(Records from a data source)
______________________________
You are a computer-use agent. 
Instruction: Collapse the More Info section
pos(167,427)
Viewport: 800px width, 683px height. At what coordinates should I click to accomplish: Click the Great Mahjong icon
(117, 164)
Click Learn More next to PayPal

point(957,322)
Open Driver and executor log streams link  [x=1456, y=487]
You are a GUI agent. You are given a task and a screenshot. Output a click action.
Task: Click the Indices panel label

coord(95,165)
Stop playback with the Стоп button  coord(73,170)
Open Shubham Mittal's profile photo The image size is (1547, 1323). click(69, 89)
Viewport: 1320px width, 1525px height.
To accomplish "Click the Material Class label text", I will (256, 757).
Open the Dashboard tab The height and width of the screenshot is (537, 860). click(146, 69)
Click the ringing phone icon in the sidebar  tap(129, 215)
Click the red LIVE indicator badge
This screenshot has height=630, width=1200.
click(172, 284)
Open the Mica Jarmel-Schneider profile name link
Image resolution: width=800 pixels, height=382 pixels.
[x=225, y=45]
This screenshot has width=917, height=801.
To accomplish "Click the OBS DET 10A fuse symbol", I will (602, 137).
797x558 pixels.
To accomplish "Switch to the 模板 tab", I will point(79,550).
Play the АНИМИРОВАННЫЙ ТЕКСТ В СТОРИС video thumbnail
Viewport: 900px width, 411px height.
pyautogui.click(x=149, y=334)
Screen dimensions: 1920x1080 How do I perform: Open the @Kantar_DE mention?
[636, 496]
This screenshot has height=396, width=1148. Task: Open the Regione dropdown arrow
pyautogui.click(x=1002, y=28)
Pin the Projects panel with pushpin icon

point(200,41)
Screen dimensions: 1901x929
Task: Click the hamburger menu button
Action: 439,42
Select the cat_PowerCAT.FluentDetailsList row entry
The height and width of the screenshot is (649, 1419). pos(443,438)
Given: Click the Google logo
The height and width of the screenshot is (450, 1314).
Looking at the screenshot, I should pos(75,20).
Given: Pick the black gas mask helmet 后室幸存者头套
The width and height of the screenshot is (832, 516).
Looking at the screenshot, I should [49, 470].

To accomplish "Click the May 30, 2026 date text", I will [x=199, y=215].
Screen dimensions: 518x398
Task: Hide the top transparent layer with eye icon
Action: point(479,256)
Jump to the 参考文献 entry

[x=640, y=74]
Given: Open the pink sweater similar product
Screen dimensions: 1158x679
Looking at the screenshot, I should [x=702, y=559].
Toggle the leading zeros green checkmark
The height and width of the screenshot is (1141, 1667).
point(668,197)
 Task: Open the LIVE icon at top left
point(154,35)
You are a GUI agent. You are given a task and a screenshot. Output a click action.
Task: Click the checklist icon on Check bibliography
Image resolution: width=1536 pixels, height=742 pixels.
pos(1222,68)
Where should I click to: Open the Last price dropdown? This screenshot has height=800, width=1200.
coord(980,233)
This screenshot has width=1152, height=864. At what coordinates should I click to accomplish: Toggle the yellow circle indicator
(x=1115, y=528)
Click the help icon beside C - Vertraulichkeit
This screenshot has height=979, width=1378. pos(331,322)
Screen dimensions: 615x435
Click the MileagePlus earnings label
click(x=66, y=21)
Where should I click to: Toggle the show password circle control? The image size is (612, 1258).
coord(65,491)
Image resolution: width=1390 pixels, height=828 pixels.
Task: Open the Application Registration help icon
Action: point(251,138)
______________________________
→ **Goal of the exercise**:
Up to and including the last line above, starting with the line that contains "Where should I click to: Open", return each line exactly and nothing else.

→ **Answer section**:
Where should I click to: Open the Last price dropdown? This screenshot has height=800, width=1200.
coord(980,233)
This screenshot has width=1152, height=864. At what coordinates should I click to accomplish: Toggle the yellow circle indicator
(x=1115, y=528)
Click the help icon beside C - Vertraulichkeit
This screenshot has height=979, width=1378. pos(331,322)
Screen dimensions: 615x435
Click the MileagePlus earnings label
click(x=66, y=21)
Where should I click to: Toggle the show password circle control? The image size is (612, 1258).
coord(65,491)
Image resolution: width=1390 pixels, height=828 pixels.
Task: Open the Application Registration help icon
Action: point(251,138)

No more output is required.